◆ **What you need to do**
Copy out word for word the stretch of the records from the start through the line containing "The image size", leaving the pictures out of your answer.

Stored data entries:
Start of Block

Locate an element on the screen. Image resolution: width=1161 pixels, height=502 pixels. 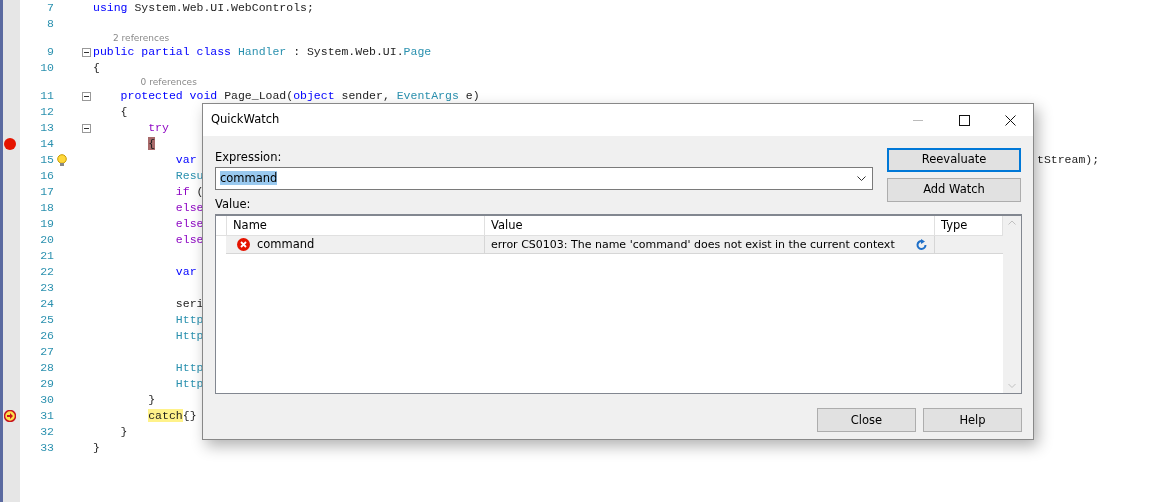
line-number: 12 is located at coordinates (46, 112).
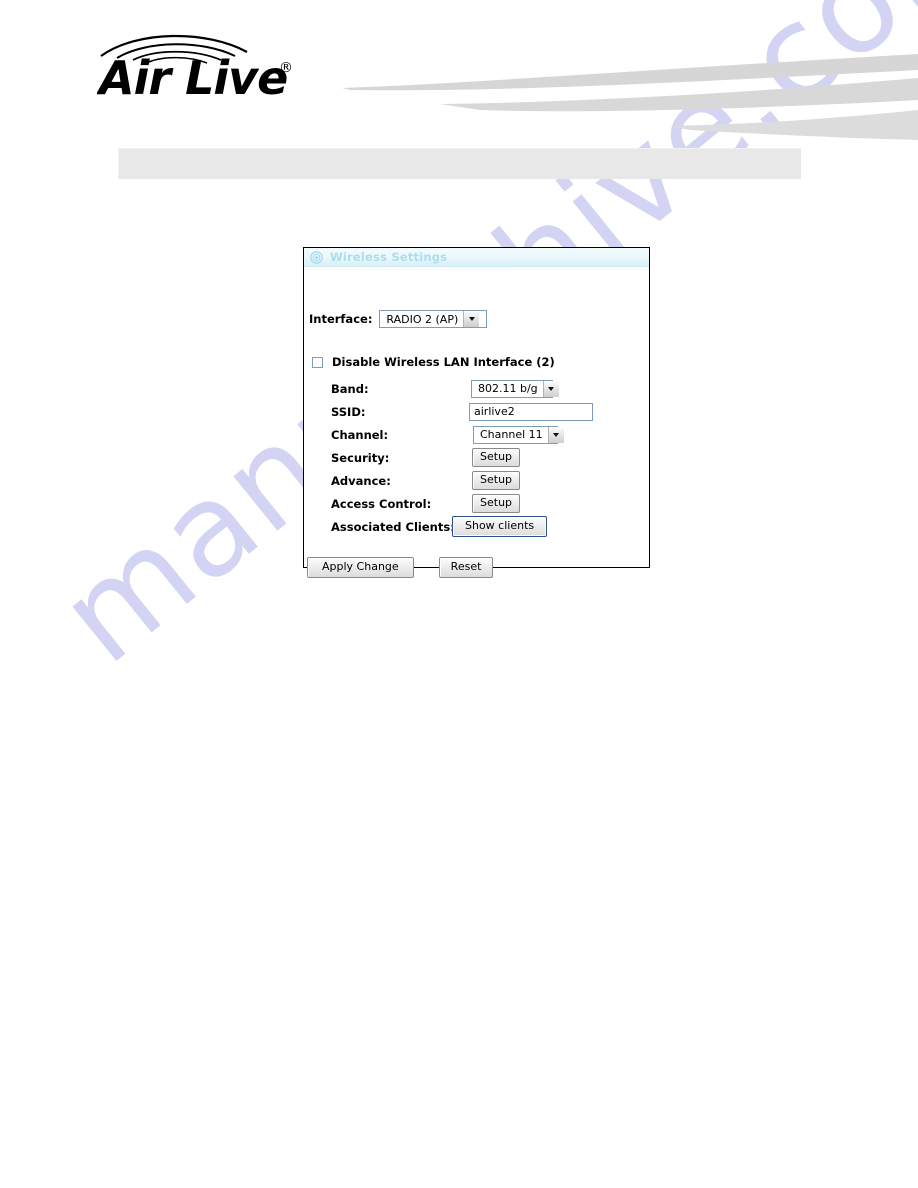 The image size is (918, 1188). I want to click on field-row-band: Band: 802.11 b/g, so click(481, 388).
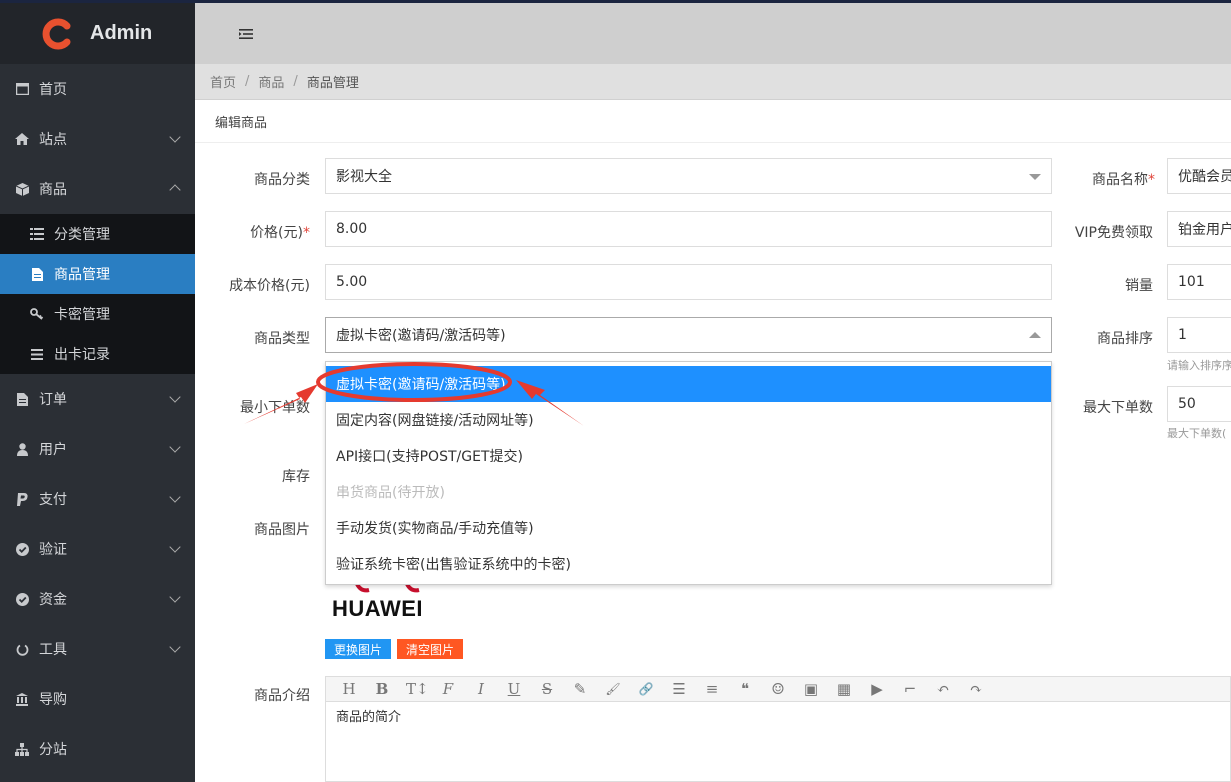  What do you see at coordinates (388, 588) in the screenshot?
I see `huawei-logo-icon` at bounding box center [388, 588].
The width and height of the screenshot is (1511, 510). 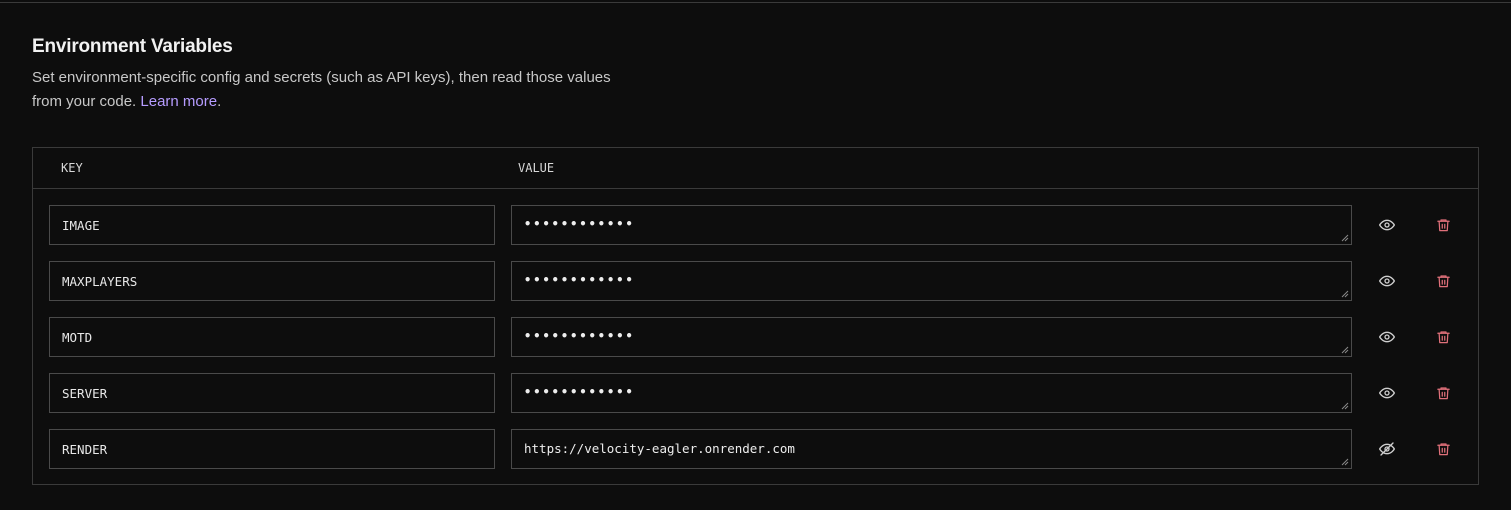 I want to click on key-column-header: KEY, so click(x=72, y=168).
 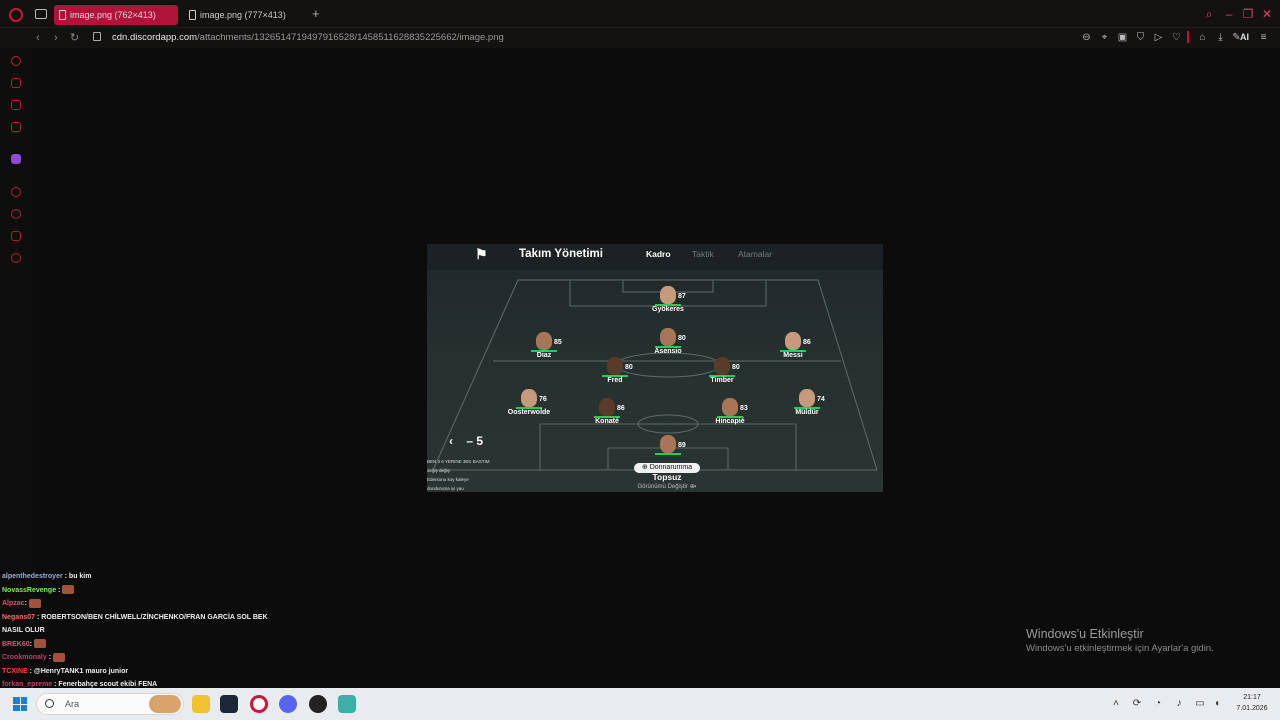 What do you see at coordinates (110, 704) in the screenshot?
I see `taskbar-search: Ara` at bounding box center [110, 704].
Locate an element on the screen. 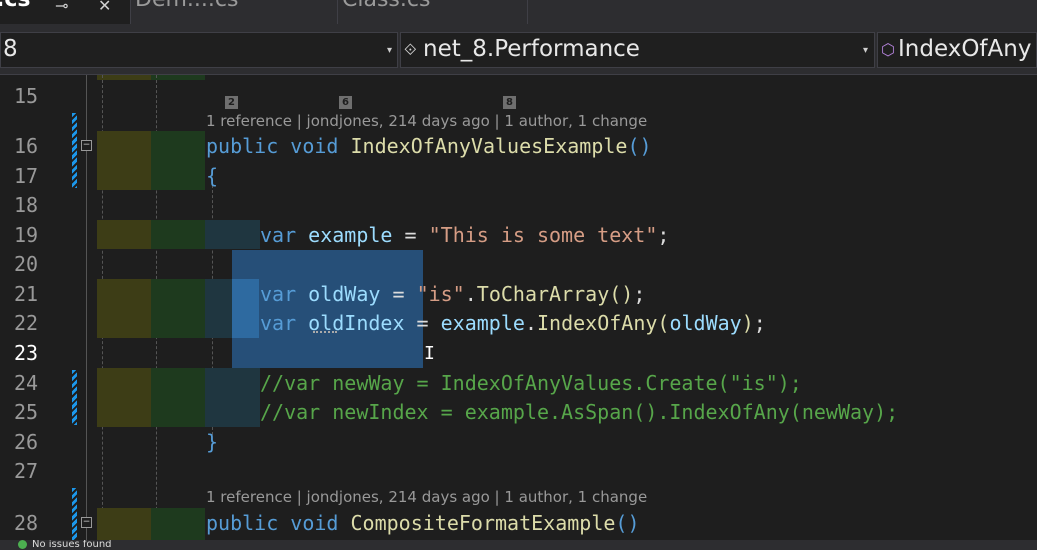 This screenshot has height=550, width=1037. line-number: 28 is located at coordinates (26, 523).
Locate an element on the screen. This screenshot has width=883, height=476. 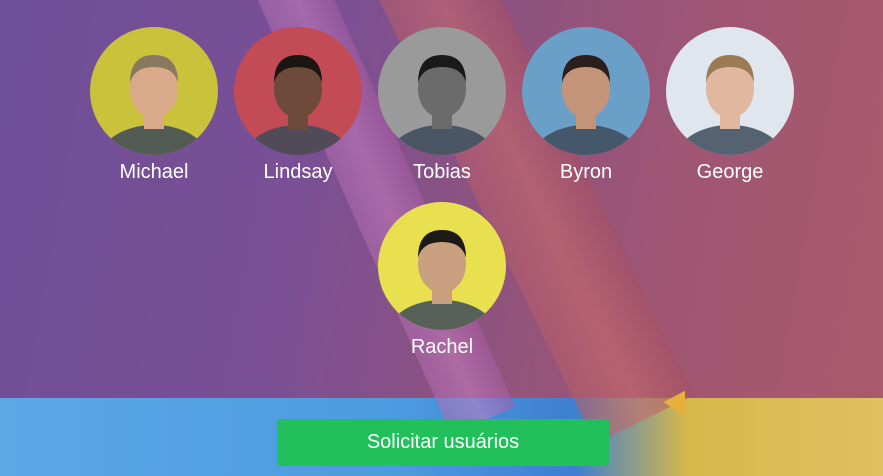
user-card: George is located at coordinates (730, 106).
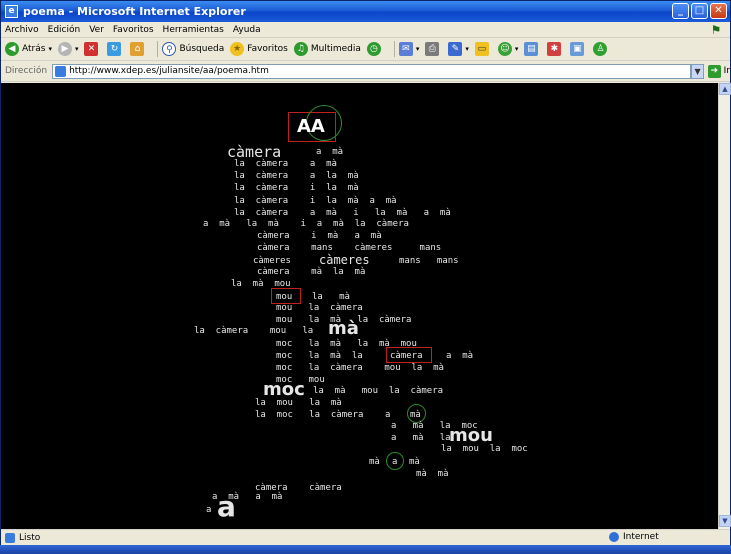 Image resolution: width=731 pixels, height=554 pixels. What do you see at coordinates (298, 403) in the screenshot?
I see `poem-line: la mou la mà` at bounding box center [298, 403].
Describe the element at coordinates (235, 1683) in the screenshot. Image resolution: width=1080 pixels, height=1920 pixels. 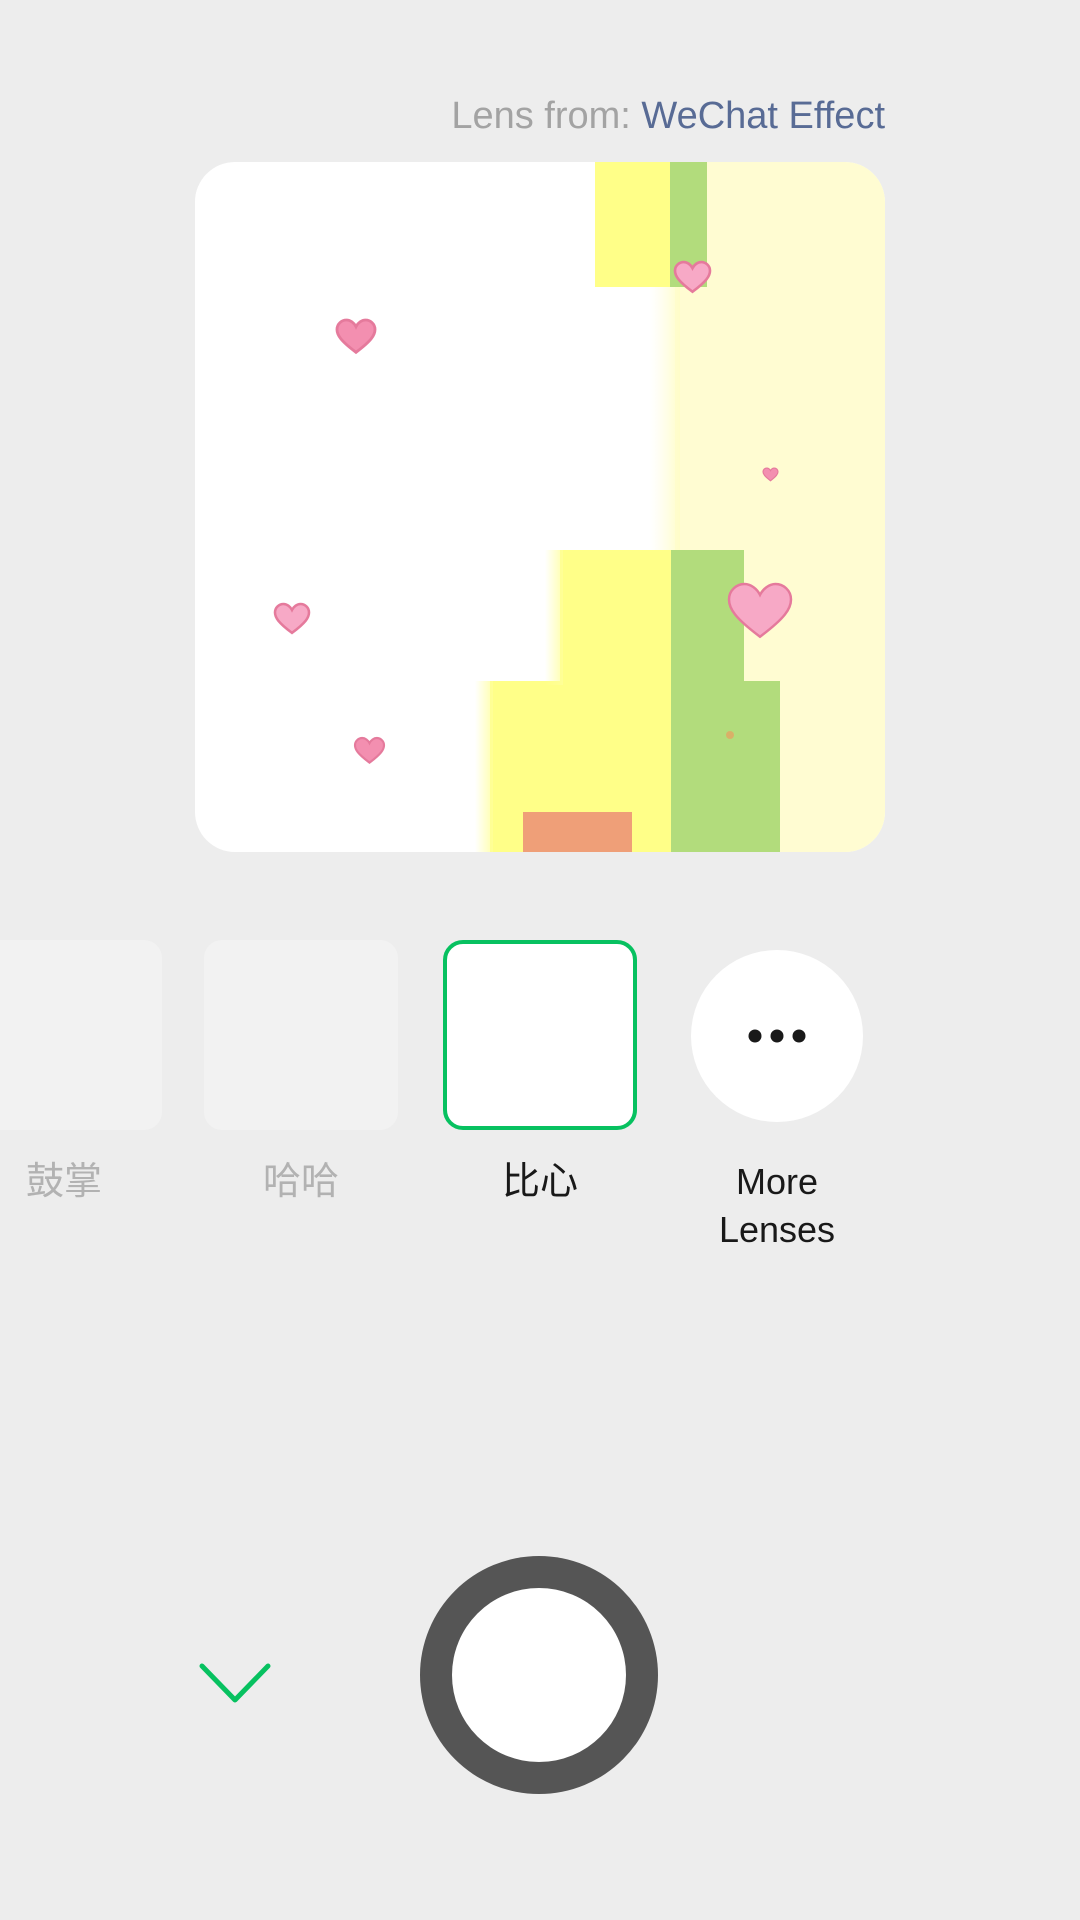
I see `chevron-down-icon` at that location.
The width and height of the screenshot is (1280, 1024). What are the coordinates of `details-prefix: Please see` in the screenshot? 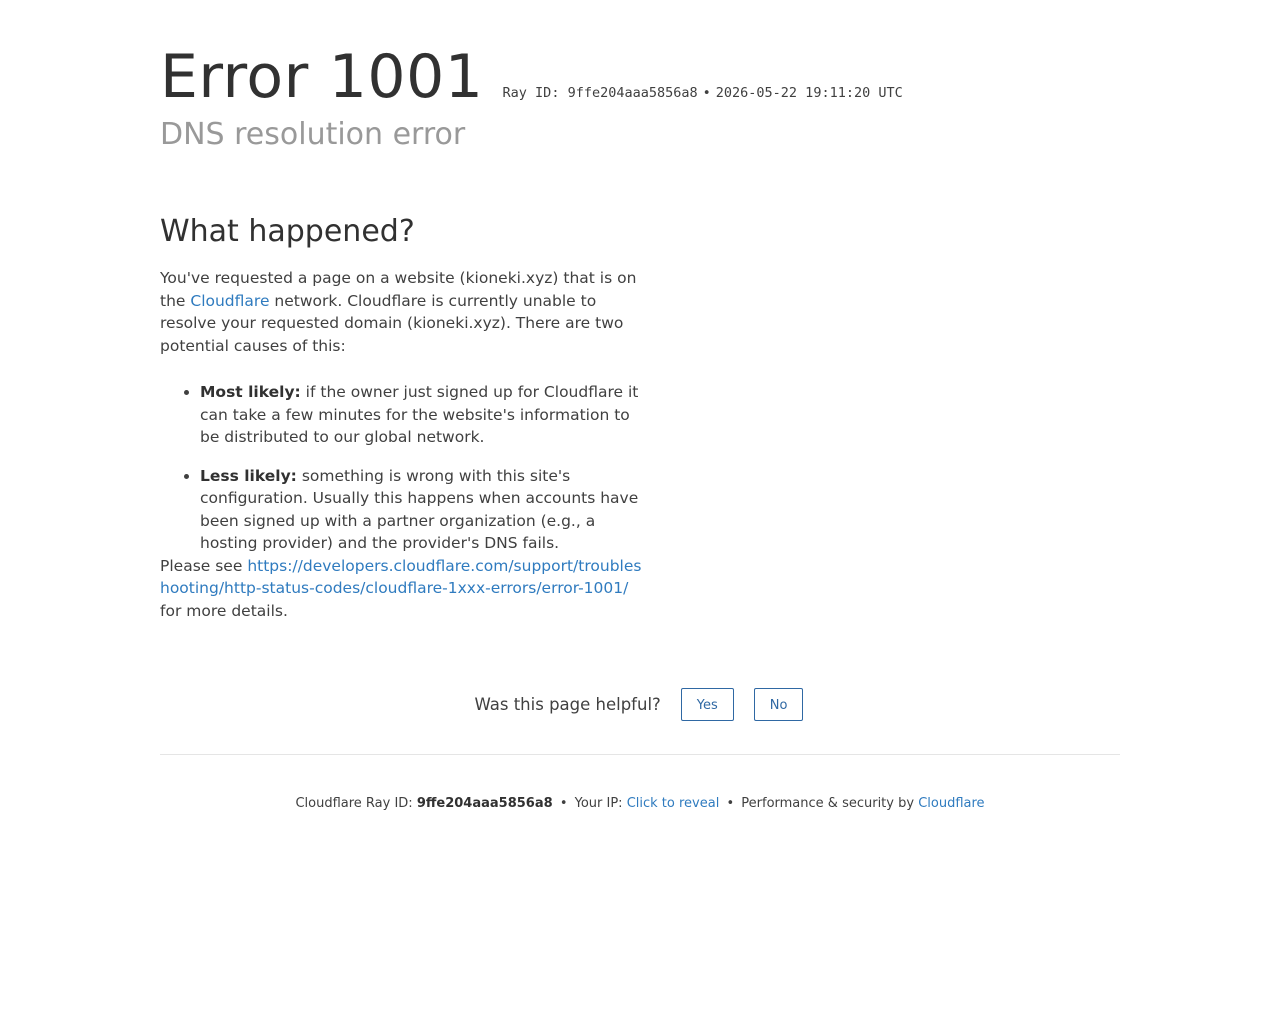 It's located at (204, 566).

End of Block

◆ **Exercise answer**
Locate an element on the screen. Image resolution: width=1161 pixels, height=502 pixels. 
line-number: 12 is located at coordinates (46, 112).
 The image size is (918, 1188). I want to click on field-row-band: Band: 802.11 b/g, so click(481, 388).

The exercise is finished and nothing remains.